Lake Shore Auto Parts Co. v. Korzen, 54 Ill. 2d 237 (1973)

April 25, 1973 · Illinois Supreme Court · Nos. 44199, 44432 cons.
54 Ill. 2d 237

(Nos. 44199, 44432 cons.

LAKE SHORE AUTO PARTS CO. et al. v. BERNARD J. KORZEN, County Treasurer and ex officio County Collector of Cook County, et al.—CLEMENS K. SHAPIRO et al. v. EDWARD J. BARRETT, County Clerk of Cook County, et al.

Supplemental opinion upon remand from the Supreme Court of the United States

Opinion filed April 25, 1973.

Rehearing denied June 1, 1973.

*238GOLDENHERSH, J., dissenting in part.

PER CURIAM:

In July of 1971 this court rendered its opinion in these causes, holding that article IX-A which had been added to the Illinois Constitution of 1870 by amendment was invalid because it violated the equal protection clause of the fourteenth amendment to the constitution of the United States. Certiorari was granted by the Supreme Court of the United States, and the decision of this court was reversed and the causes remanded to this court for further proceedings not inconsistent with the opinion of the Supreme Court of the United States.

Thereafter, some of the parties to these causes requested immediate issuance of the mandate of this court to the circuit court of Cook County in order that proceedings might there be taken by way of interpretation of the opinions of this court and the Supreme Court of the United States, with a view toward further appeals from the interpretation of the circuit court.

Because the public interest requires that any questions that may exist concerning the interpretation of the opinions of this court and the Supreme Court of the United States be promptly determined, the parties were directed to submit memoranda to this court stating their views.

The court has considered the memoranda that have *239been filed on behalf of the parties and other interested persons. In its opinion this court stated: “We conclude that the meaning of article IX-A is that ad valorem taxation of personal property owned by a natural person or by two or more natural persons as joint tenants or tenants in common is prohibited.” (49 Ill.2d at 148.) This is the interpretation upon which the opinion of the Supreme Court of the United States was based.

The personal property thus left subject to taxation under article IX-A includes the following categories of ownership: partnerships, limited partnerships, joint ventures, professional associations, and professional service corporations. Trustees and other fiduciaries, whether corporate or not, do not own property as natural persons, and they were not exempted from taxation by article IX-A. Bank stock, like the shares of any other corporation, is exempt only when owned by a natural person or by two or more natural persons as joint tenants or tenants in common.

The causes are remanded to the circuit court of Cook County for further proceedings in accordance with this opinion.

Causes remanded.

MR. JUSTICE GOLDENHERSH,

dissenting in part:

I dissent from the portion of the opinion which decides that “Trustees and other fiduciaries, whether corporate or not, do not own property as natural persons, and they were not exempted from taxation by article IX-A.” As the result of this holding, personal property which would be exempt from taxation if the legal ownership were vested in individuals, severally, or as joint tenants or tenants in common, would lose its exempt status if held by a fiduciary, individual or corporate, while the beneficial ownership is vested in these same individuals, severally, jointly, or in common.

' The most obvious and annoying anomaly which results from the majority’s holding arises in connection *240with the estates of decedents.

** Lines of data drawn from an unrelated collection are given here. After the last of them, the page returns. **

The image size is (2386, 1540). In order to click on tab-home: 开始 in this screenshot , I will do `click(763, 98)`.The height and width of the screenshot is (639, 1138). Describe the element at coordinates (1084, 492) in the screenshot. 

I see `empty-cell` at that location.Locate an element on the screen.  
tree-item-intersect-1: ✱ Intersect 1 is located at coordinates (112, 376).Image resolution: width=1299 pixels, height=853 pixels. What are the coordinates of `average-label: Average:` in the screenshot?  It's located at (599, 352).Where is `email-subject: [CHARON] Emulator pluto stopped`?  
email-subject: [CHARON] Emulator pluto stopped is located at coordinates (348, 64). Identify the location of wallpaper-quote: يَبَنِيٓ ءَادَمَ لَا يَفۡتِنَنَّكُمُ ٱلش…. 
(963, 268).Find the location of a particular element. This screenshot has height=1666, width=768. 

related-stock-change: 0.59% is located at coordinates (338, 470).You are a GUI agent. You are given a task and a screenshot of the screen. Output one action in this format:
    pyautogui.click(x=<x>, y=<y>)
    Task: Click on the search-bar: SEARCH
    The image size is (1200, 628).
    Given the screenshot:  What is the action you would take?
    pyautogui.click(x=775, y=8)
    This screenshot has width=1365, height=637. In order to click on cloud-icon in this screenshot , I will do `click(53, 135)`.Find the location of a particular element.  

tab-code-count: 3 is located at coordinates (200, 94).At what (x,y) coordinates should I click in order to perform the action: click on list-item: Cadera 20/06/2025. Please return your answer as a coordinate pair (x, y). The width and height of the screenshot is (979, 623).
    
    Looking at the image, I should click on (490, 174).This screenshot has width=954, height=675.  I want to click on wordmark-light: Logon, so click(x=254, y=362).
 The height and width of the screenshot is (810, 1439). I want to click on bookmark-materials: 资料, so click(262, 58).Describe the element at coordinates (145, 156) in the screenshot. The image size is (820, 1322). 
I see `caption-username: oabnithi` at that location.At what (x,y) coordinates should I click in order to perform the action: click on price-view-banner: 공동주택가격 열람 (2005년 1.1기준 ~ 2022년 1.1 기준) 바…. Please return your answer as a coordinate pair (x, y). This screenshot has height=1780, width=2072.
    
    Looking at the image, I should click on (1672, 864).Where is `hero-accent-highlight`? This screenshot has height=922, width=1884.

Under the majority’s holding, property owned by an individual and therefore exempt, loses its exempt status during the period that it is held by the administrator or executor and regains its exempt status upon distribution to the individual heirs or legatees. An examination of the Principal and Income Act (Ill. Rev. Stat. 1971, ch. 30, par. 159 et seq.) in the light of the majority opinion will demonstrate the numerous injustices and inequities which will result from this decision.

Furthermore, the majority opinion will curtail, to a great extent, the effective use of trusts and the utilization of the provisions of the Uniform Gifts to Minors Act (Ill. Rev. Stat. 1971, ch. 3, par. 531 et seq.). Absent amendment or repeal of section 27a of the Revenue Act of 1939 (Ill. Rev. Stat. 1971, ch. 120, par. 508a) March 31 will become the magic date for termination, and April 2 the magic date for creation, of fiduciary estates. In no other area of taxation is a beneficiary penalized because the property of which he is the beneficial owner is held by a fiduciary, and courts and fiduciaries will now be confronted with the question of whether “men of prudence, discretion and intelligence” (Ill. Rev. Stat. 1971, ch. 148, par. 32) may safely counsel or approve the use of a device which has for so long performed service of inestimable value.

Of course, the simple solution to the problem is to hold that individuals who own the beneficial interest in personal property, severally, jointly or in common, are “natural persons” (49 Ill.2d 137, 148) within the contemplation of article IX-A and that property so owned is exempt. It would not be difficult to devise a return to be filed by fiduciaries with respect to property held by them in which the exemption was claimed, and to do so would, in my opinion, more nearly achieve the intent of article IX-A than does the majority opinion.